Desde nuestro primer especial, hemos realizado lecturas biopolíticas de la pandemia para analizar cómo su gestión activó o incluso actualizó los dispositivos estatales de vigilancia y gestión de la población a gran escala. En el número de junio de 2020, dedicamos especial atención al debate suscitado por el polémico artículo del filósofo italiano Giorgio Agamben sobre el uso estatal de la pandemia para justificar los estados de excepción. Pero en su momento también señalamos que esta clave de lectura, aunque necesaria, no debía obviar la lógica y los efectos biopolíticos de las estrategias de inmunidad de rebaño que, en ese momento, se estaban adoptando en Brasil, Estados Unidos, Reino Unido, Suecia y México para «salvar las economías» y, por motivaciones políticas, por las autocracias que gobernaban Nicaragua, Bielorrusia y Turkmenistán.
Esta comprensión era ineludible para quienes miraban el escenario inicial de la pandemia desde Brasil, un país en el que, como dijo en aquel momento el médico Arnaldo Litchenstein, director del Hospital das Clínicas de la USP, la forma en que el gobierno federal respondió a la crisis fue una política eugenésica. Algunas voces reaccionaron a la declaración sugiriendo que era exagerada. Desde entonces, los otros países de la mencionada lista cambiaron sus políticas o salieron de las noticias, pero las acciones del gobierno de Bolsonaro siguieron guiándose, aunque no siempre de forma explícita, por la lógica neodarwiniana de la supervivencia del más fuerte o la negligencia deliberada.
En abril de 2021, cuando el coste humano de la pandemia ya había alcanzado los 400.000 muertos, se instaló en el Senado la Comisión Parlamentaria de Investigación COVID-19 para investigar los episodios de corrupción en la compra de la vacuna COVAXIN. Sin embargo, como sería previsible en las condiciones brasileñas, el trabajo del IPC sacó a la luz un cúmulo de pruebas incontrovertibles de que el gobierno federal y numerosos agentes privados del ámbito médico habían respondido a la pandemia en modo de «dejar morir». Aunque en varios países se han denunciado e investigado problemas de corrupción e ineficacia en la conducción de las políticas de respuesta al COVID-19, Brasil parece constituir un caso único en el que las instituciones políticas destriparon sistemáticamente los significados y efectos nocivos de un modo peculiar de gestionar la pandemia.

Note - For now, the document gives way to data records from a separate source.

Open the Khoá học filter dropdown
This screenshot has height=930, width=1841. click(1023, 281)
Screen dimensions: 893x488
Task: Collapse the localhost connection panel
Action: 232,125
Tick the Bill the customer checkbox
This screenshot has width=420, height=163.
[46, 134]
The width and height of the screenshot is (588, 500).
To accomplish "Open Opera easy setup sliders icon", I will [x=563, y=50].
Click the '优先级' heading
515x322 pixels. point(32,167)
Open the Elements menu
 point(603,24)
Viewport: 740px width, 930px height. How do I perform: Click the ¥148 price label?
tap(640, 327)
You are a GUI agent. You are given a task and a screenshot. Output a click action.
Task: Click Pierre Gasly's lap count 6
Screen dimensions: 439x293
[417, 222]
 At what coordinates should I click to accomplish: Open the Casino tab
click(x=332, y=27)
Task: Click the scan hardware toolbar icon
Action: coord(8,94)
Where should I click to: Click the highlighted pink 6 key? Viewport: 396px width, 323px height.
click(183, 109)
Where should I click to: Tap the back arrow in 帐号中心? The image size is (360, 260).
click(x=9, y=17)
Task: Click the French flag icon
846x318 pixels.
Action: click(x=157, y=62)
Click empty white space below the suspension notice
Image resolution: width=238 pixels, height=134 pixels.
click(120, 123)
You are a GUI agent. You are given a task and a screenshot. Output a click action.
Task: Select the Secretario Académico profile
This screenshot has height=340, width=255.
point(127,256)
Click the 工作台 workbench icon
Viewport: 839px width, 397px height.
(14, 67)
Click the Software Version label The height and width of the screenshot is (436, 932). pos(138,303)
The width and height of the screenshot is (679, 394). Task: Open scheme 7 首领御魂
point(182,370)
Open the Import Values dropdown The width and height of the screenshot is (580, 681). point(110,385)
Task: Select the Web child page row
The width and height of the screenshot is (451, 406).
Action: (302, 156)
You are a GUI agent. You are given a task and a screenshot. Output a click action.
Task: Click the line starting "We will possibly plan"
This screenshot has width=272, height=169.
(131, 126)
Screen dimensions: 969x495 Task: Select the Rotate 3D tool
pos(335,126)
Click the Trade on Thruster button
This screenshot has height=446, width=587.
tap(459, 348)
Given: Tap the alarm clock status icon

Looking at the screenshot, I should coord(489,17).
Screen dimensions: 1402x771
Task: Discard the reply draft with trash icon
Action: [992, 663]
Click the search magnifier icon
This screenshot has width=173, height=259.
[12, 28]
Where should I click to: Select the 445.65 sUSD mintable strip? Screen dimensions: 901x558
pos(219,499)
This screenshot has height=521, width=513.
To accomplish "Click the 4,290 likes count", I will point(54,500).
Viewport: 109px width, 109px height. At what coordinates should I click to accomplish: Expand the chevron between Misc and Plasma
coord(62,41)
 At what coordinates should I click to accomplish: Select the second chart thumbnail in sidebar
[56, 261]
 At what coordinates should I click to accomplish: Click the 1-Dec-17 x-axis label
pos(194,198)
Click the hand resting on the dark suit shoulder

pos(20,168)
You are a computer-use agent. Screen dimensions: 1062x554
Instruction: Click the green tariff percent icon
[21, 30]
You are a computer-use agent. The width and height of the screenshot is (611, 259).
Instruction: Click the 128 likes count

En octubre, cuando la Comisión terminó su trabajo, se habían perdido más de 600.000 vidas, la mayoría de ellas de personas cuya vulnerabilidad a la pandemia se veía agravada por la edad, las comorbilidades, la clase, la raza, la etnia o el lugar de residencia. Las pruebas que el IPC sacó a la luz, especialmente en el caso de la conducta adoptada por Prevent Senior, nos indican que la declaración del Dr. Litchenstein no fue irracional, sino premonitoria. Sin embargo, en la etapa final de la redacción del informe del IPC, el uso del término «genocidio» para denominar el impacto diferenciado de la COVID-19 sobre los pueblos indígenas fue objeto de un acalorado debate entre los senadores y en la propia sociedad. El texto final no utilizó el término, pero adoptó el lenguaje relacionado de «crimen contra la humanidad» (en el caso de los indígenas) y «epidemia seguida de muerte» (en el caso de la población en general). Estas secciones del informe serán llevadas a la Corte Penal Internacional, sumándose a otras seis acciones para incriminar al gobierno de Bolsonaro ya recibidas por ese tribunal. El informe también acusa al presidente y a varios otros funcionarios del Estado de otros 22 delitos que deben ser investigados por la justicia brasileña.
Debido a los juegos dudosos e inciertos que dominan la dinámica política nacional, muchas voces han planteado preguntas legítimas sobre el alcance y el castigo de estas violaciones de los derechos humanos y otros delitos. Sin embargo, no se debe minimizar la ejemplaridad de los resultados de las investigaciones realizadas por el Senado, incluso más allá de las fronteras brasileñas. No es, en nuestra opinión, trivial que el titular del Washington Post del 22 de octubre fuera «Si Bolsonaro puede ser acusado de crímenes, ¿se aplica lo mismo a Trump?»